Karl Liebknecht: Wahlrechtskampf und Massenstreik

Diskussionsrede zu einem Antrag Rosa Luxemburgs

[Protokoll über die Verhandlungen des Parteitages der Sozialdemokratischen Partei Deutschlands. Abgehalten in. Magdeburg vom 18. bis 24. September 1910, Berlin 1910, S. 447-449. Nach Karl Liebknecht, Gesammelte Reden und Schriften, Band 3, S. 498-501]
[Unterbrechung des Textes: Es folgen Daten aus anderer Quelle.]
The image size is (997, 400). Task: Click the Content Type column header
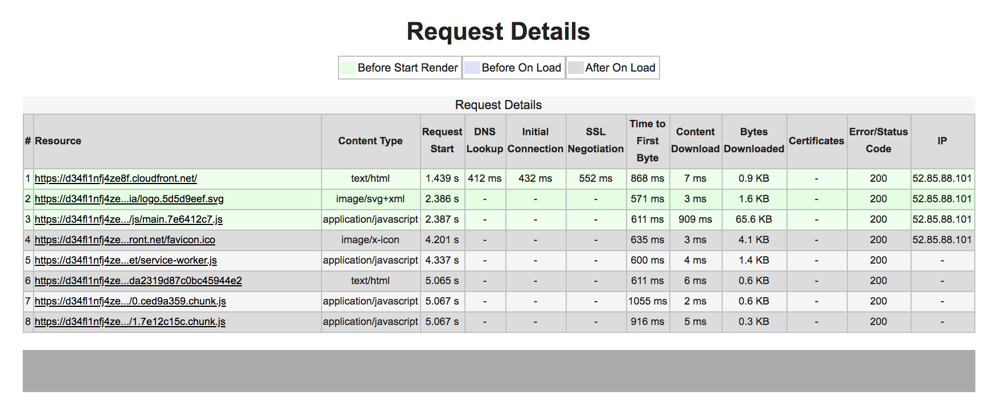pyautogui.click(x=370, y=141)
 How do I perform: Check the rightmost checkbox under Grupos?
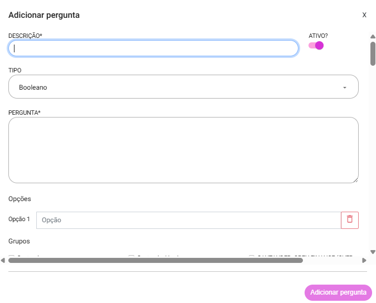point(251,256)
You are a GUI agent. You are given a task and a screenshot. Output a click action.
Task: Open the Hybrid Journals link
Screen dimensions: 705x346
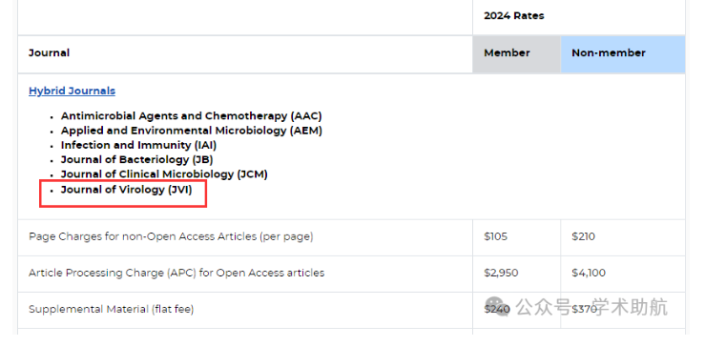(x=72, y=91)
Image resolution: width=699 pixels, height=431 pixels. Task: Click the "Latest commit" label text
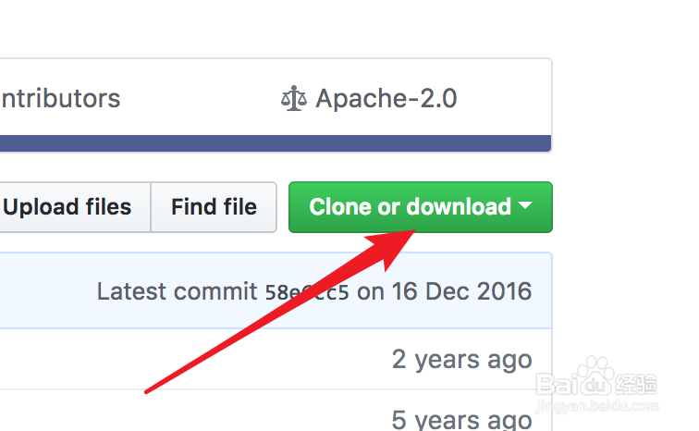click(x=177, y=291)
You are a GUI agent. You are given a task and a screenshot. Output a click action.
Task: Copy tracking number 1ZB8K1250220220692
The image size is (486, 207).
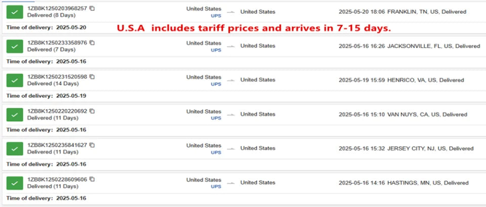[92, 111]
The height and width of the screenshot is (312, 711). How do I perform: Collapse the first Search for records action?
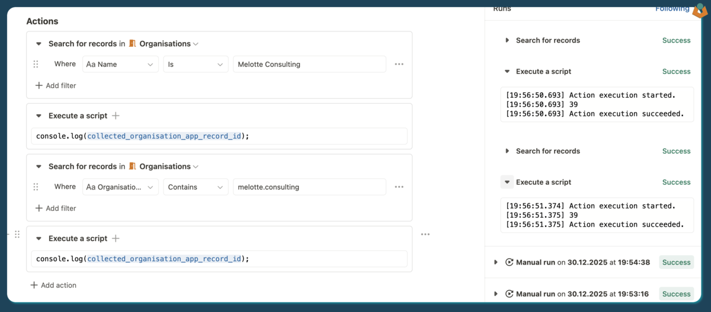[39, 44]
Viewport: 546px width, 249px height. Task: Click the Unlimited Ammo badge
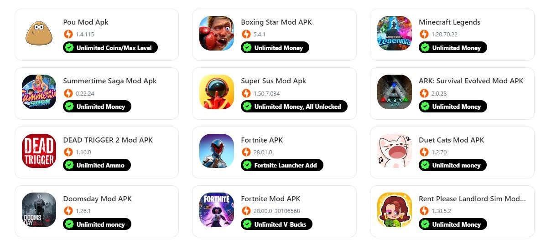pos(97,165)
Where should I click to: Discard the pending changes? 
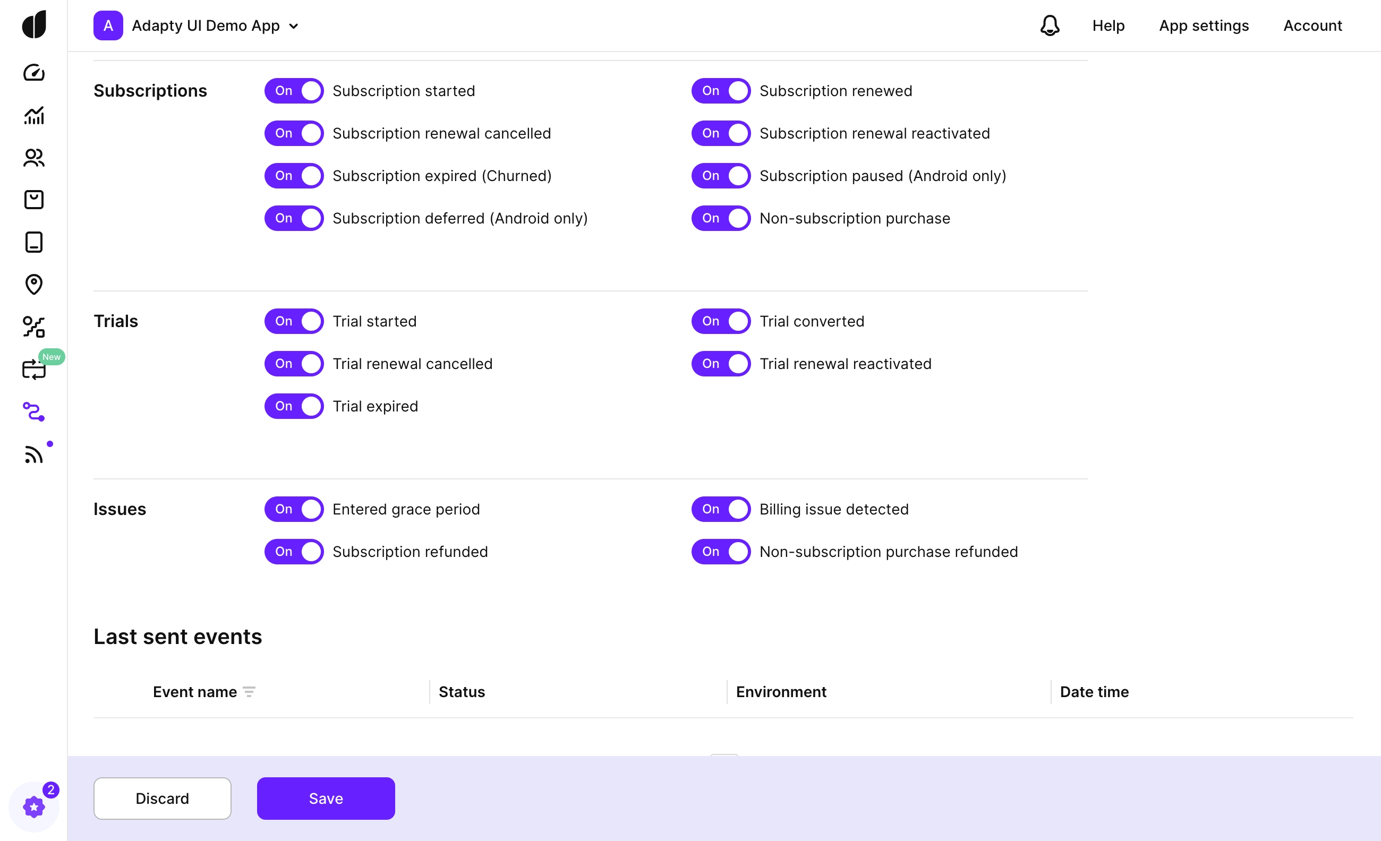pyautogui.click(x=162, y=798)
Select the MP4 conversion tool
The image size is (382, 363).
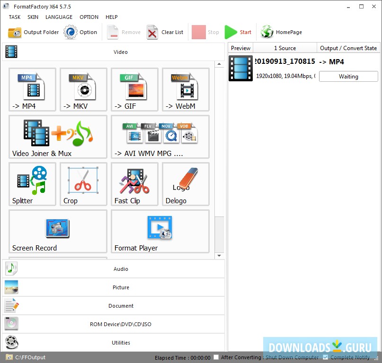pos(32,90)
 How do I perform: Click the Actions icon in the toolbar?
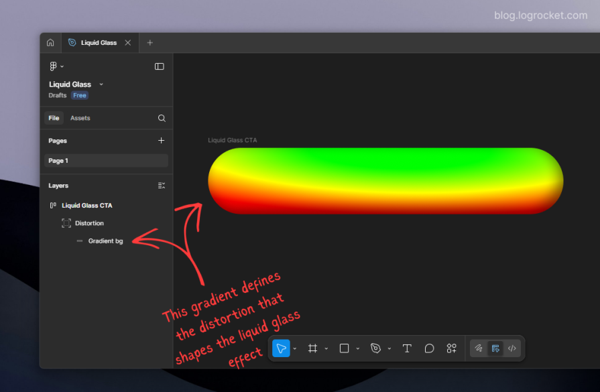pos(451,348)
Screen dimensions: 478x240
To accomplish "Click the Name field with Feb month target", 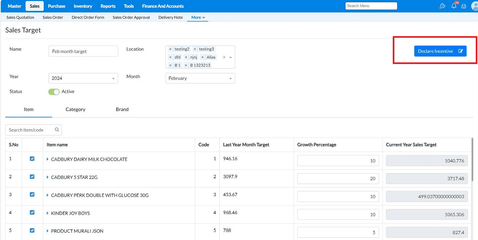I will tap(83, 51).
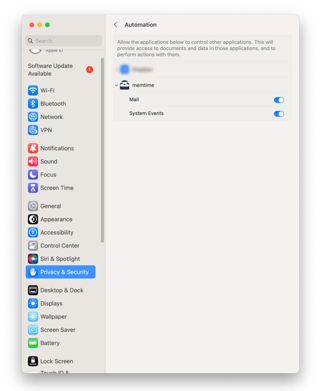The height and width of the screenshot is (391, 321).
Task: Collapse the memtime disclosure chevron
Action: tap(116, 85)
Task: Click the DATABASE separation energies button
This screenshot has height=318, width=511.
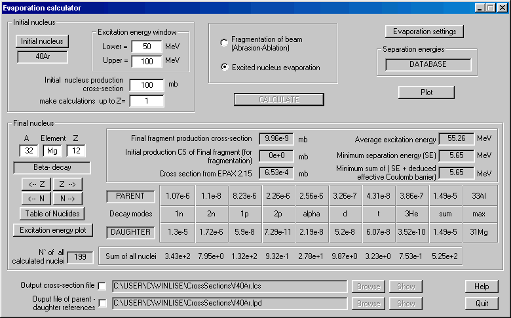Action: coord(428,64)
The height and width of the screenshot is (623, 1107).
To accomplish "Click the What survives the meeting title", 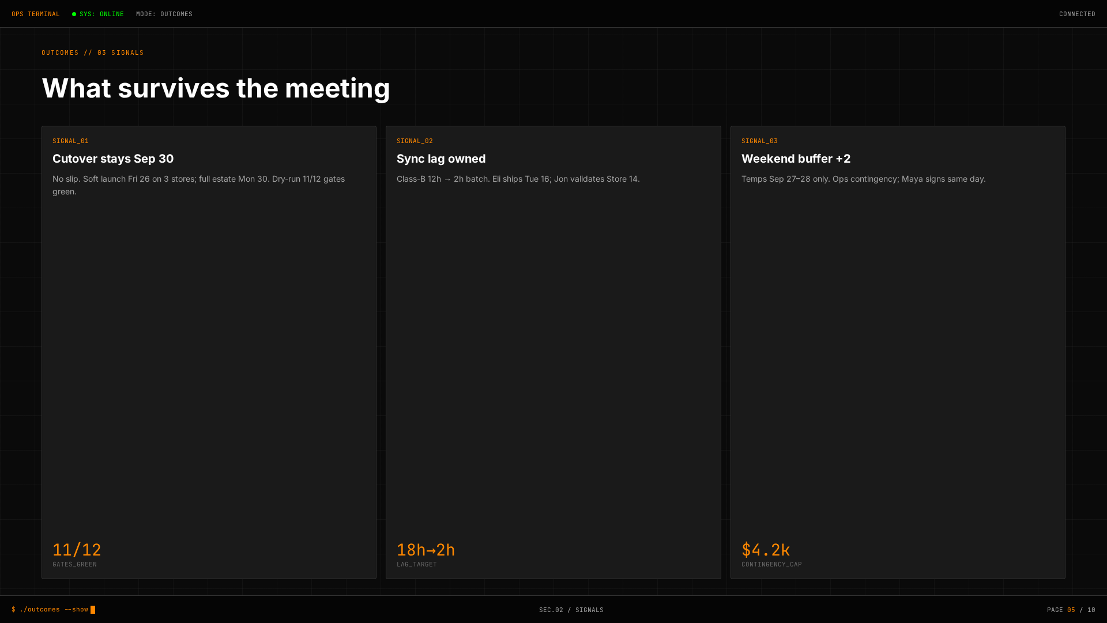I will (216, 88).
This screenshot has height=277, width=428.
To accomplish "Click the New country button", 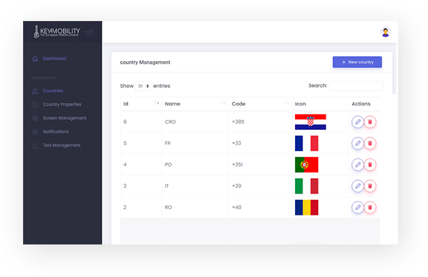I will click(x=357, y=62).
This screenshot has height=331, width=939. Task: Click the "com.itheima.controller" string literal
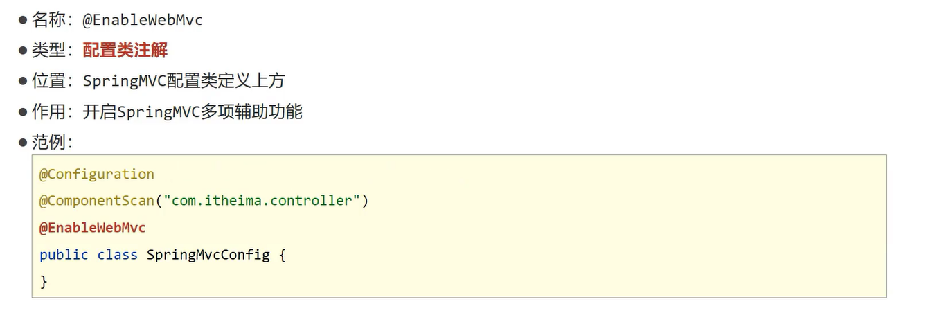point(262,201)
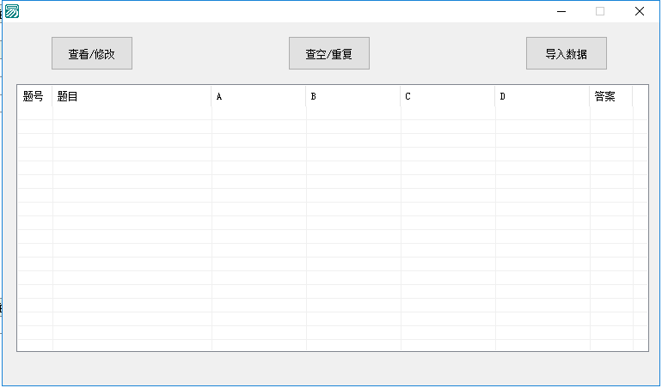Click first empty cell under column A
662x388 pixels.
coord(259,113)
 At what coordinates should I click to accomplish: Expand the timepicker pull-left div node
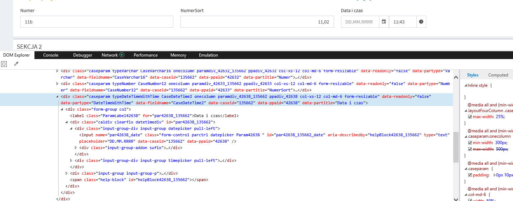(x=72, y=161)
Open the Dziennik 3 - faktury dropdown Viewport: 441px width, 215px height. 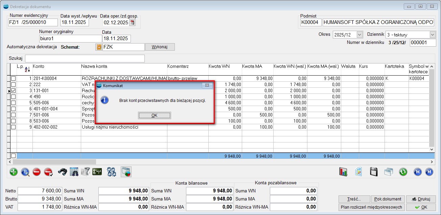click(433, 35)
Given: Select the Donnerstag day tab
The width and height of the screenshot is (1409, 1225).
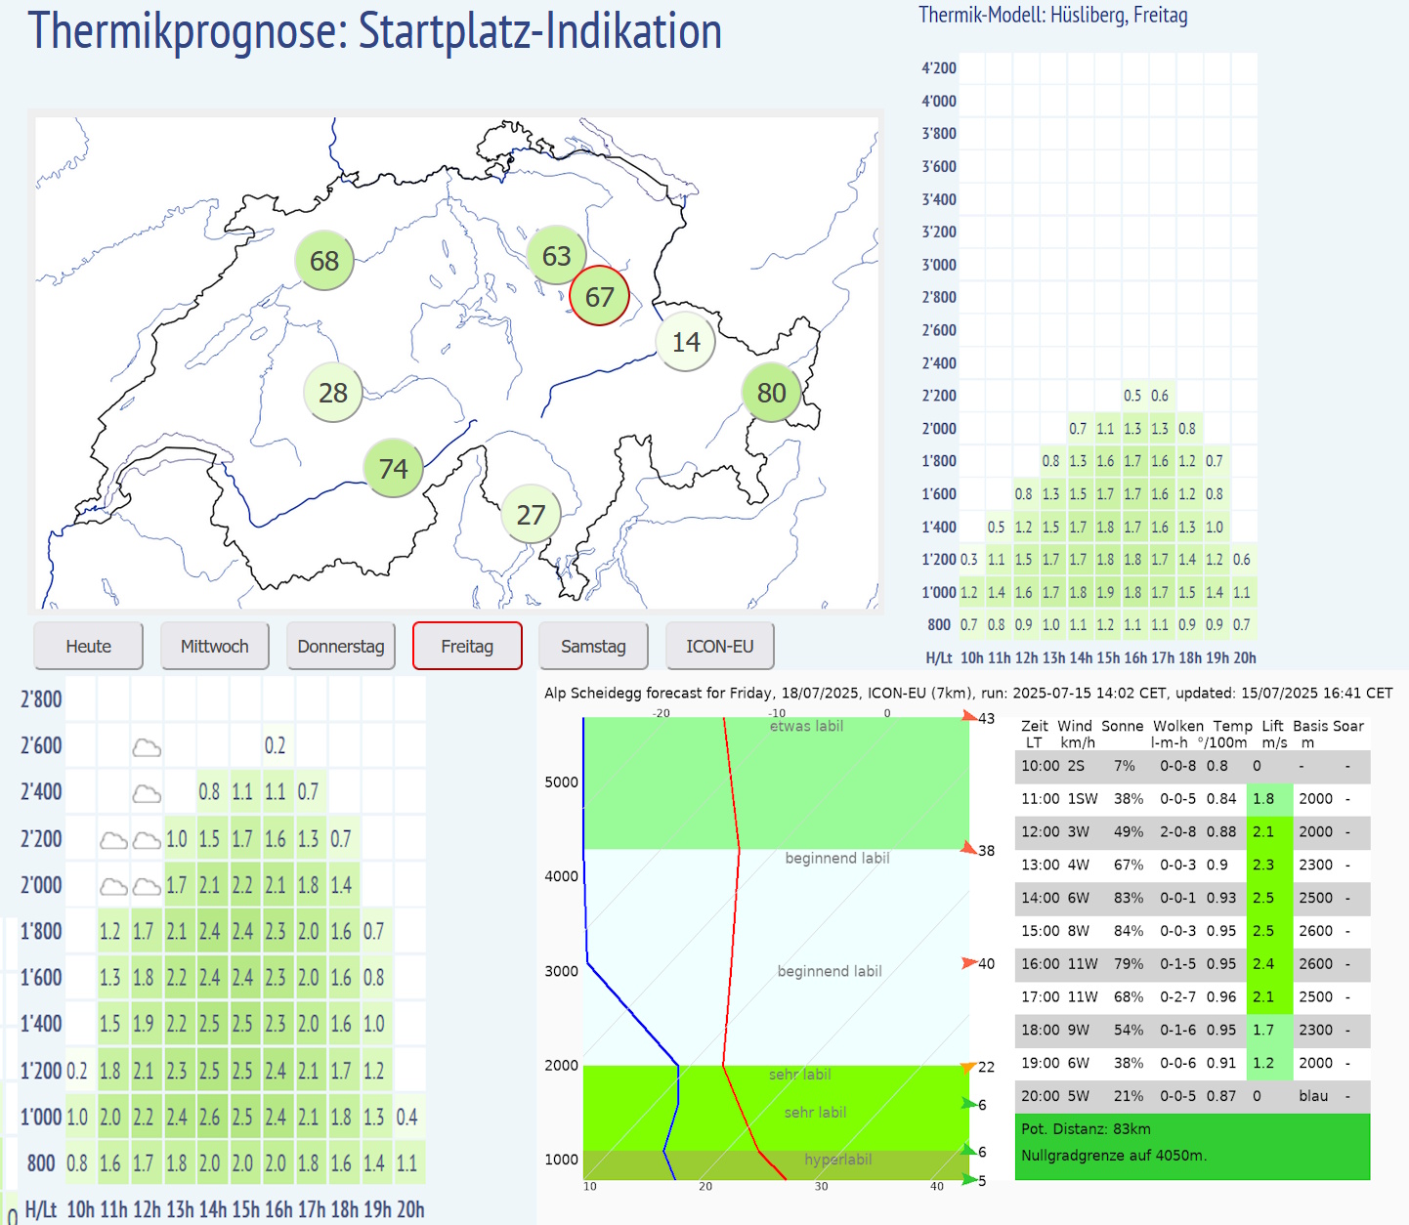Looking at the screenshot, I should [x=341, y=647].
Genosse Leinert hat es für zweckmäßig gehalten, mich persönlich anzugreifen und zu ironisieren. Er meint, dass ich als Mitglied der preußischen Fraktion mit Rücksicht auf den Beschluss der preußischen Landeskommission1 den Antrag Luxemburg nicht hätte unterzeichnen dürfen. Habe ich wirklich nötig, darüber ein Wort zu verlieren, wie gänzlich deplatziert und unverständlich dieser vom Zaun gebrochene Angriff ist! Ernst hat doch klar genug auseinandergesetzt, dass der Beschluss der Landeskommission dahin ging, in der damaligen Aktion von Landeskommissions wegen nach Möglichkeit Erörterungen zu vermeiden, die Verwirrung hätten anrichten können. Stecken wir denn heute noch in der Aktion drin oder sind wir nicht vielmehr in der „Pause", von der Ernst sprach? Ich schüttele also diesen Angriff mit einer Handbewegung von mir ab. Ebenso die nicht gerade geschmackvolle Bemerkung über meinen Vater. Hat er jemals gesagt, er sei bereit, innerhalb von 24 Stunden 24mal gegen grundlegende Parteitagsbeschlüsse zu verstoßen? (Zuruf: „Die Taktik zu ändern!") Bitte sehr, Leinert hat das bekannte Wort meines Vaters erstaunlicherweise erwähnt, um mich wegen meiner Haltung zur Disziplinfrage mit meinem Vater zu kontrastieren. Ich habe natürlich auch nicht gesagt – wie Leinert spotten zu dürfen glaubt –, dass ich die Disziplin mit der Muttermilch eingesogen habe, das wäre ja lächerlich, sondern dass ich mit der Muttermilch eingesogen habe die Worte meines Vaters, dass die Disziplin ein Heiligtum, der Stolz und eine Lebensnotwendigkeit der Partei sei. Ich will aber die lange Diskussion darüber nicht um Leinerts Bemerkungen willen wieder eröffnen.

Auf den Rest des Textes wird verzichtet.